__The tasks__.
a - Write out the stretch from "30stomercury · 2021-05-21T17:43:59Z" through "YAML configuration file." in the forum thread on CTC beam search decoding below, keeping every word and mark the same.
b - In the forum thread on CTC beam search decoding below, what two things must be supplied when adding the decoder to the YAML configuration file?
c - Using the forum thread on CTC beam search decoding below, explain why TParcollet asks for an example to be added to the class.

__Passage provided__.
----------

CTC beamsearch decoding via ctcdecode #773

Antoine-Caubriere · 2021-05-19T16:39:53Z

Quick add : Beam search decoding using this implementation : https://github.com/parlance/ctcdecode

TParcollet · 2021-05-19T19:31:19Z

TParcollet · 2021-05-19T19:32:38Z

@Antoine-Caubriere Could you please add an exemple in your class ? Just like for other decoders ? This will help the user to understand how to use it.

30stomercury · 2021-05-21T17:43:59Z

Hi @Antoine-Caubriere , can you share some examples or details of your experiments? Thanks.

Antoine-Caubriere · 2021-05-22T19:31:32Z

Hi @TParcollet, @30stomercury,

This is very simple to use this implementation.

First, you have to add the CTCdeccodeBeamSearch in your YAML configuration file.
You must give the labels array and the path to your LM (kenlm).

----------

__Entries supplied__.
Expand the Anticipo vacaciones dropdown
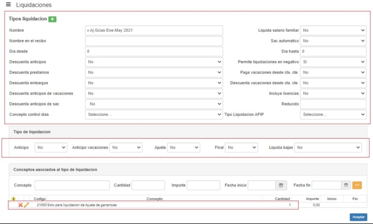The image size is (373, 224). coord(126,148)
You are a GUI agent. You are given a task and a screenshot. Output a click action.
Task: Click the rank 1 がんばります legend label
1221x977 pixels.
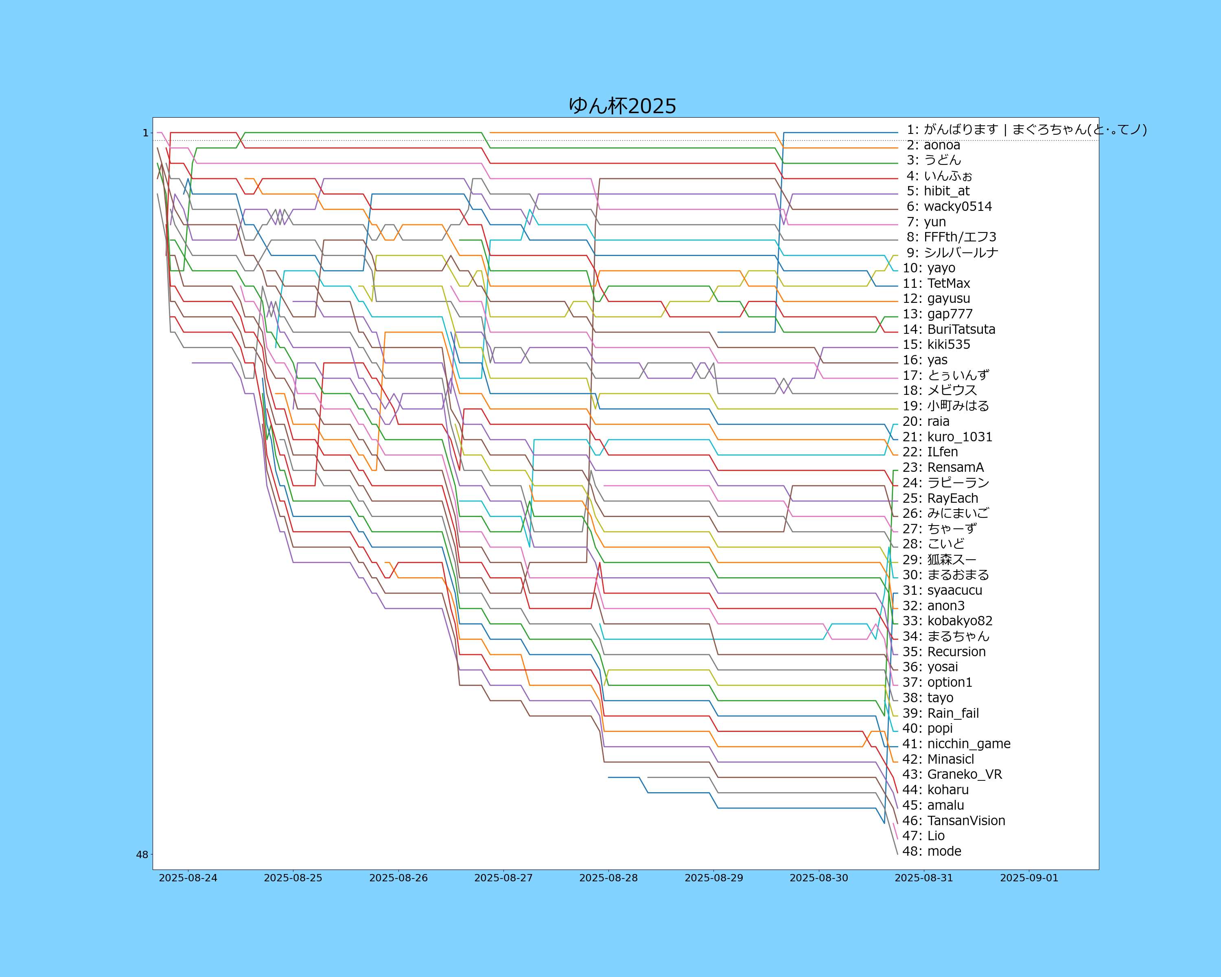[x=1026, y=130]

----------

__Results for each task__.
a -
30stomercury · 2021-05-21T17:43:59Z

Hi @Antoine-Caubriere , can you share some examples or details of your experiments? Thanks.

Antoine-Caubriere · 2021-05-22T19:31:32Z

Hi @TParcollet, @30stomercury,

This is very simple to use this implementation.

First, you have to add the CTCdeccodeBeamSearch in your YAML configuration file.

b - The labels array and the path to the language model (kenlm).

c - TParcollet wants an example like the ones for the other decoders because it would help users understand how to use the new beam search decoder.